がんなどの疾患の存在または残存を、例えば個体における疾患のレベルを測定することにより、検出することもできる。必要に応じて、疾患のレベルは、罹患組織に起因する個体からの試料中の核酸分子の割合により示される。罹患組織に起因する、個体から得られる流体試料中の核酸分子、例えばcfDNA、の割合は、その個体における疾患の重症度またはレベルと相関している。したがって、罹患組織に起因する核酸分子の割合を、疾患の残存レベルまたは再発のマーカーとして使用することができる。例えば、個体に関連する核酸シークエンシングデータを使用して、個別化疾患関連小ヌクレオチドバリアント(SNV)遺伝子座パネルから選択されたシークエンシングされた遺伝子座が罹患組織に由来する率を示すシグナルと、選択された遺伝子座にわたってのシークエンシング偽陽性エラー率を示すバックグラウンド指数とを、比較すること;およびシグナルとバックグラウンド指数の比較に基づいて個体における疾患のレベルを決定することにより、レベルを測定することができる。

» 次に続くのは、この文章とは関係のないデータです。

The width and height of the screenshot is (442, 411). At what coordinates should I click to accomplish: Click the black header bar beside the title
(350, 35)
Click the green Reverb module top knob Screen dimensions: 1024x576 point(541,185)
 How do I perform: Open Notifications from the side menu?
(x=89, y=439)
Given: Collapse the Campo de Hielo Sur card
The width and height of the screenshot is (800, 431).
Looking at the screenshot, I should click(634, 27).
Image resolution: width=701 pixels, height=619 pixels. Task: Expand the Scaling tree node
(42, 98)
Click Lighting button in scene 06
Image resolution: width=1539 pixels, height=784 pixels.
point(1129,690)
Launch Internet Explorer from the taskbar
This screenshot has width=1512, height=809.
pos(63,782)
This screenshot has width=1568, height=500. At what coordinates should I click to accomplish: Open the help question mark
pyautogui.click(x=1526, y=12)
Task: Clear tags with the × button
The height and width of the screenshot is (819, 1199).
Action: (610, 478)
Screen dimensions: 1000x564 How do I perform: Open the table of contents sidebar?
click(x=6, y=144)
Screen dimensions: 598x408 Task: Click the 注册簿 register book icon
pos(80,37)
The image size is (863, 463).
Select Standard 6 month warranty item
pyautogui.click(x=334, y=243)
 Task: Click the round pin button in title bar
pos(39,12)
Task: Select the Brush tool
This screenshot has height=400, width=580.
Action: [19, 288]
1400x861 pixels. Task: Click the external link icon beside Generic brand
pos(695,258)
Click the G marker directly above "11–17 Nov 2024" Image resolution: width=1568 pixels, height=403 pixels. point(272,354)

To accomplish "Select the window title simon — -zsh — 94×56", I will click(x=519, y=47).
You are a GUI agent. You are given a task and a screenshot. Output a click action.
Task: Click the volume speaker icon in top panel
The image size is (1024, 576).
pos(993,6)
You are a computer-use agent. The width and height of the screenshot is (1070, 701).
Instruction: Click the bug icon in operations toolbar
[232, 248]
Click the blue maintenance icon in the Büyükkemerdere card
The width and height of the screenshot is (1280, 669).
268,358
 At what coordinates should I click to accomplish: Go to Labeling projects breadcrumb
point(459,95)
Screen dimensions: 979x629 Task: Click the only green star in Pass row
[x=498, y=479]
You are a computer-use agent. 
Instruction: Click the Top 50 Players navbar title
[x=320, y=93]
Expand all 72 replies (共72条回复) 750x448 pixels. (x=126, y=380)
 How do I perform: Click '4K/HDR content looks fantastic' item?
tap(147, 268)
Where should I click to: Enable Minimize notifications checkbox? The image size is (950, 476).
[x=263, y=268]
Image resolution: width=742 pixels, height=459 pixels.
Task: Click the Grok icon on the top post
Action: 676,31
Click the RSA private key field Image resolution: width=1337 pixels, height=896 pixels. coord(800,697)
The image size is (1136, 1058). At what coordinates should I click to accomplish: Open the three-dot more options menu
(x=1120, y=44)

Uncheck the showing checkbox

レベルについての信頼区画などの、疾患の測定レベルについての誤差(例えば、測定割合についての誤差)が、必要に応じて決定される。一部の実施形態では、誤差は、選択された遺伝子座で検出された個々の小ヌクレオチドバリアントリードの総数に比例する。測定レベルについての誤差を使用して、例えば、測定レベルが統計的に有意であるかどうかを決定することができる。例えば、一部の実施形態では、割合についての信頼区画の下限がゼロより上である場合、測定レベルは、疾患の存在または再発を示す。この誤差を使用して、測定割合が所定の値より高い可能性を測定することもできる。一部の実施形態では、非罹患組織に起因する核酸分子と比較して罹患組織に起因する核酸分子の測定割合が、所定の閾値よりも高い(例えば、0であるかもしくはそれより高い、約0.1%であるかもしくはそれより高い、約0.2%であるかもしくはそれより高い、約0.5%であるかもしくはそれより高い、約1%であるかもしくはそれより高い、約1.5%であるかもしくはそれより高い、約2%であるかもしくはそれより高い、約2.5%であるかもしくはそれより高い、約3%であるかもしくはそれより高い、約4%であるかもしくはそれより高い、約5%であるかもしくはそれより高い、約6%であるかもしくはそれより高い、約7%であるかもしくはそれより高い、約8%であるかもしくはそれより高い、約9%であるかもしくはそれより高い、または約10%であるかもしくはそれより高い)可能性が測定され、所定の閾値よりも高い割合は、個体における疾患の存在または再発を示す。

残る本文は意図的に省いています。